__EXERCISE INPUTS__
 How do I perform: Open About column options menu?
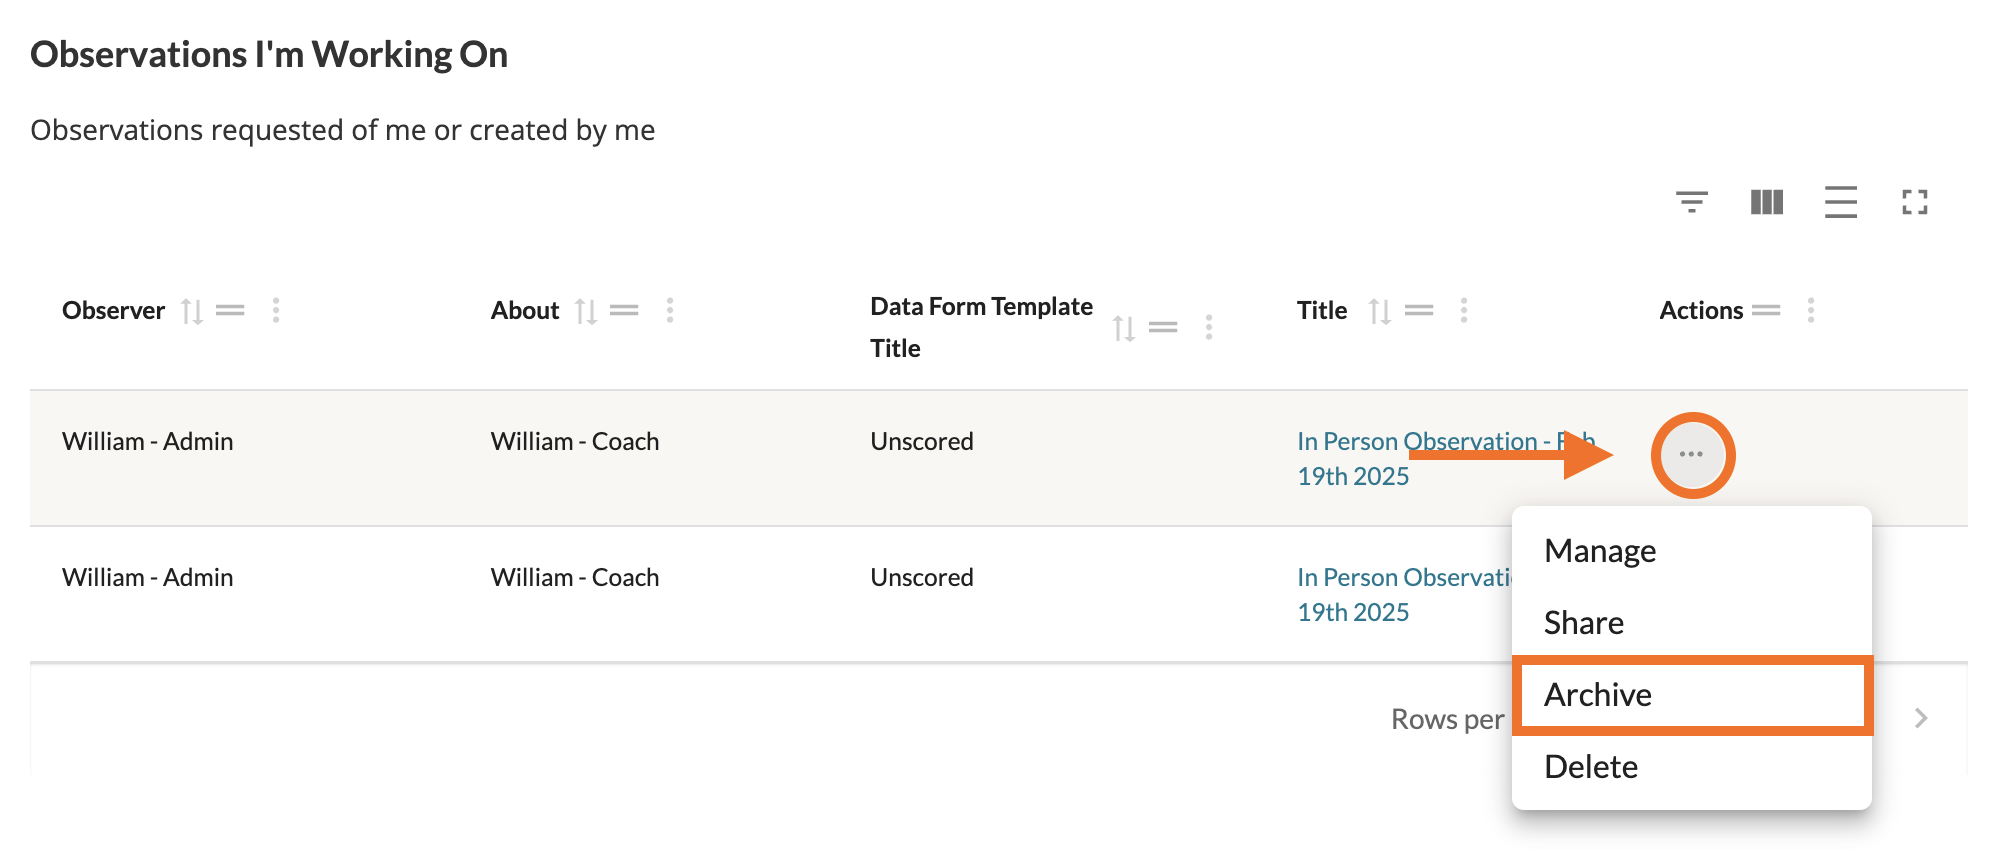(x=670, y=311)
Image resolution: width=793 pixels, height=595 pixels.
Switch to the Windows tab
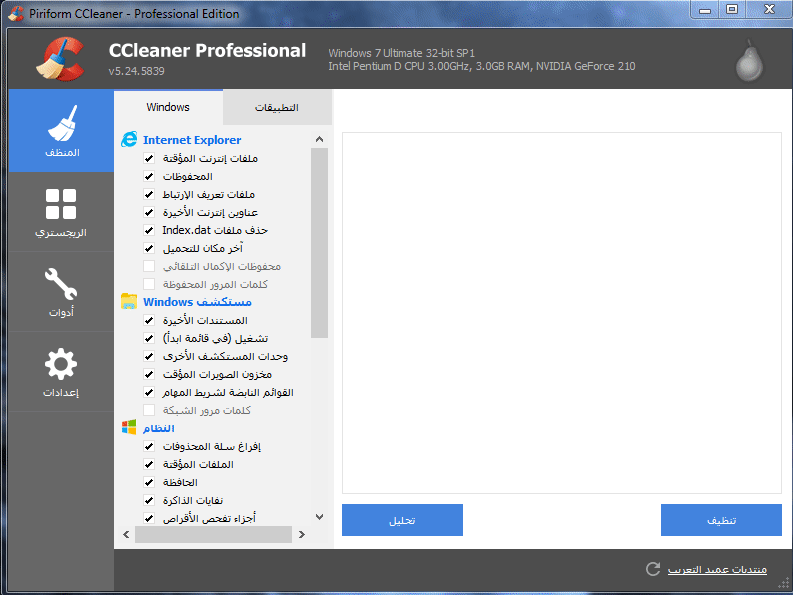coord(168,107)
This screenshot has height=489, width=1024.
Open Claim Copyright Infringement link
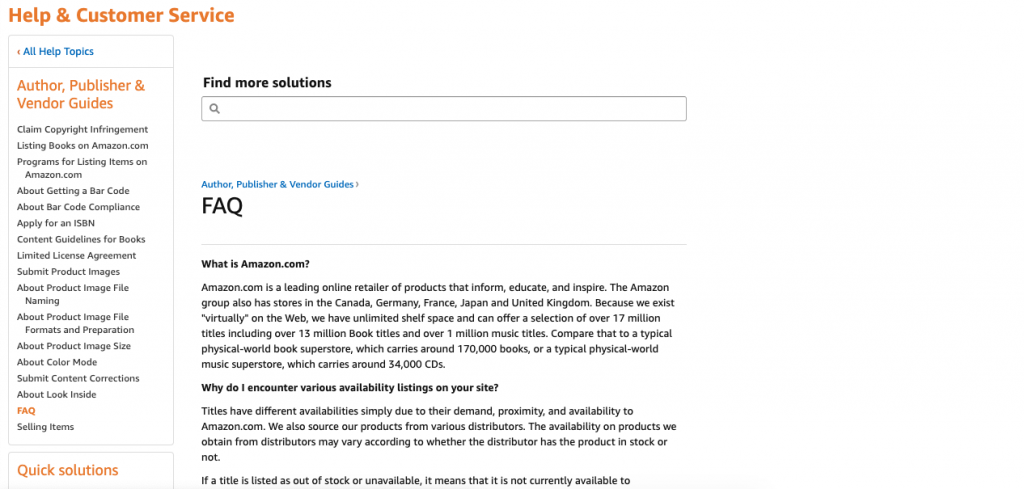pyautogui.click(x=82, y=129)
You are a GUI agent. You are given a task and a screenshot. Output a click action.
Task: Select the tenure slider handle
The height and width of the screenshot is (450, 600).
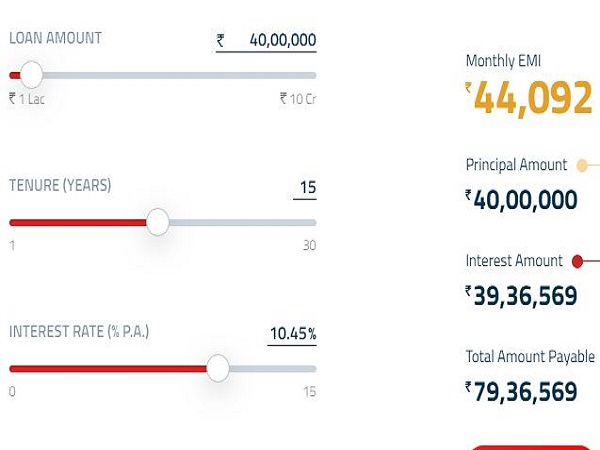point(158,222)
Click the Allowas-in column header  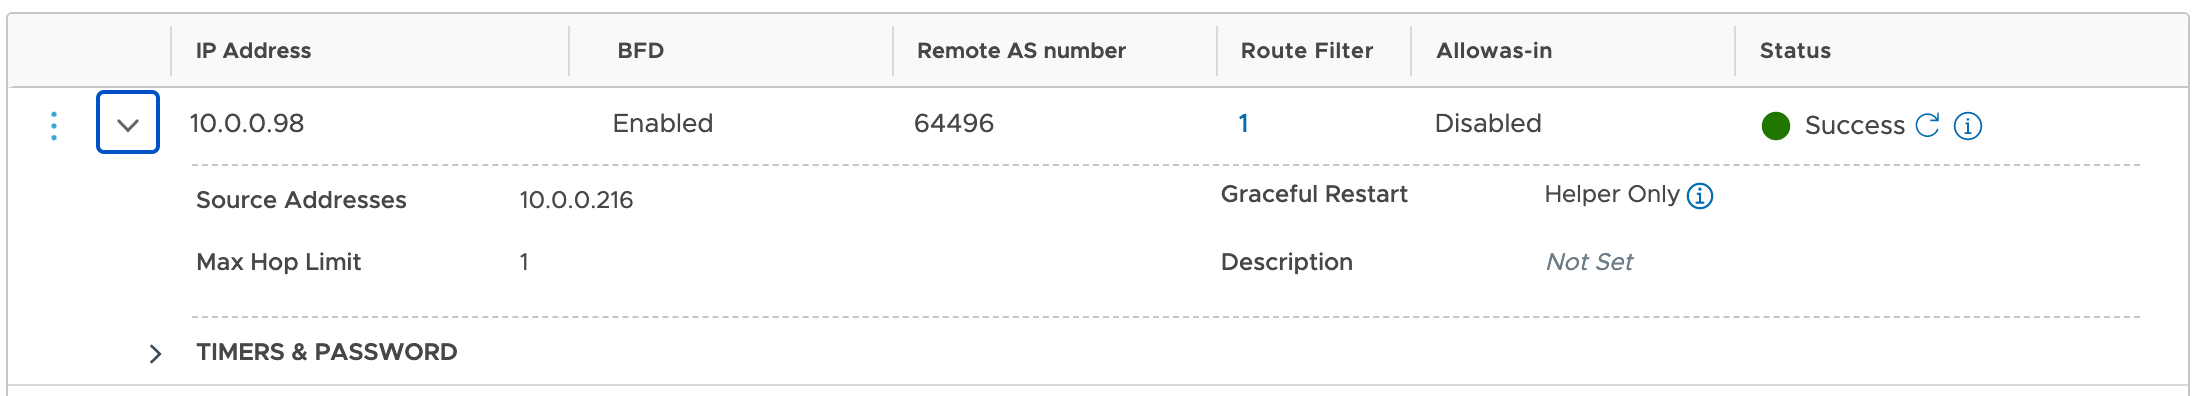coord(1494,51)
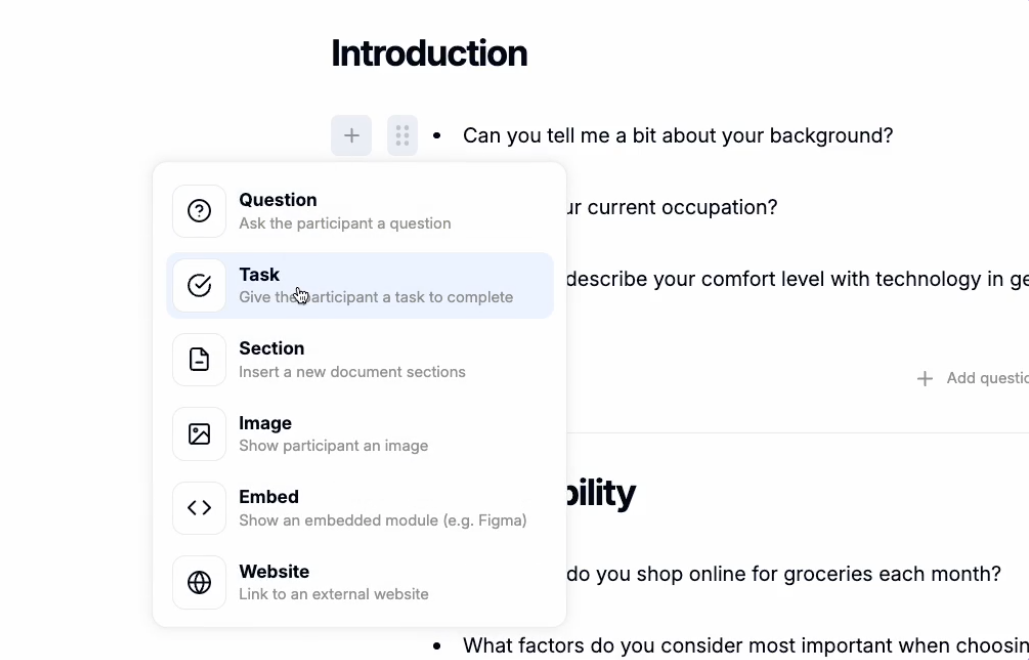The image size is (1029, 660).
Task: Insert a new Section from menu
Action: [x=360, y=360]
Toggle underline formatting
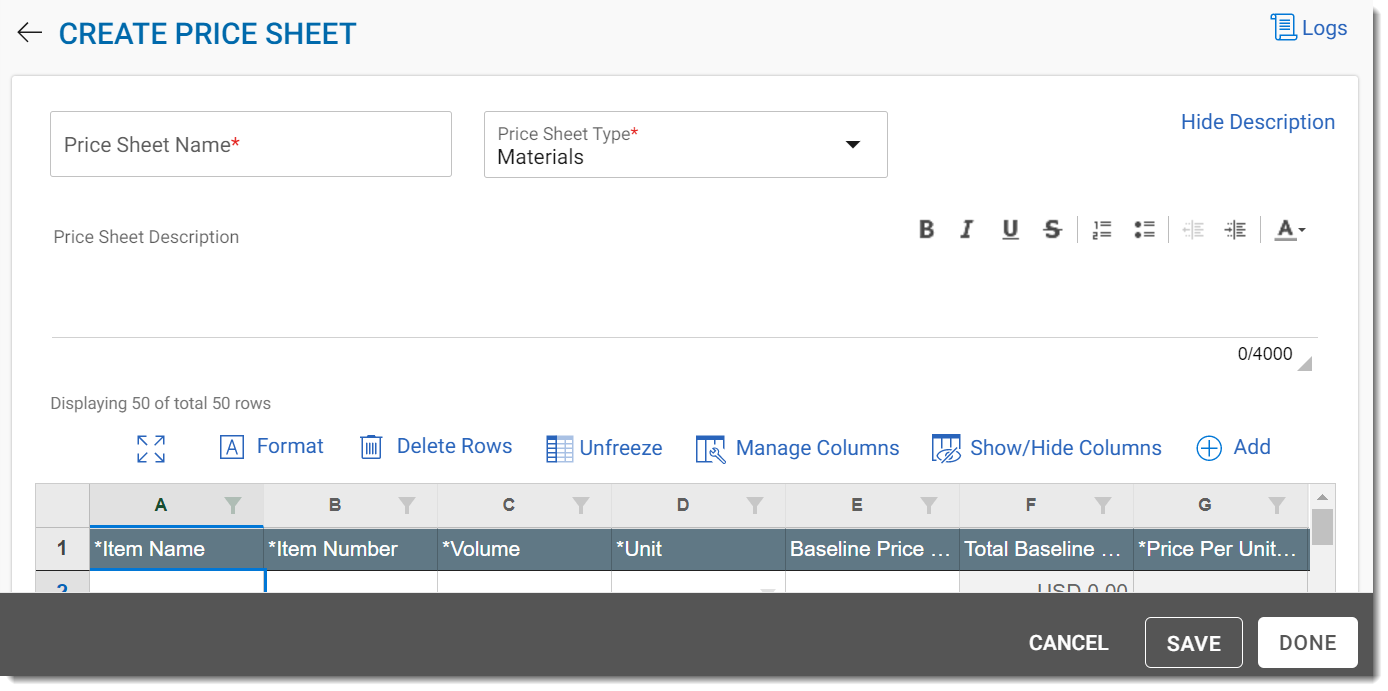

__WHAT IS BEING ASKED__
For the material above, give again only the lines starting at the line that contains "Image resolution: width=793" and ending at the line that contains "You are a GUI". Pictures do not belong in the copy.

__RESULT__
Image resolution: width=793 pixels, height=595 pixels.
Switch to the Windows tab
coord(168,107)
This screenshot has height=489, width=1024.
Open Claim Copyright Infringement link
pyautogui.click(x=82, y=129)
You are a GUI agent. You are given a task and a screenshot. Output a click action.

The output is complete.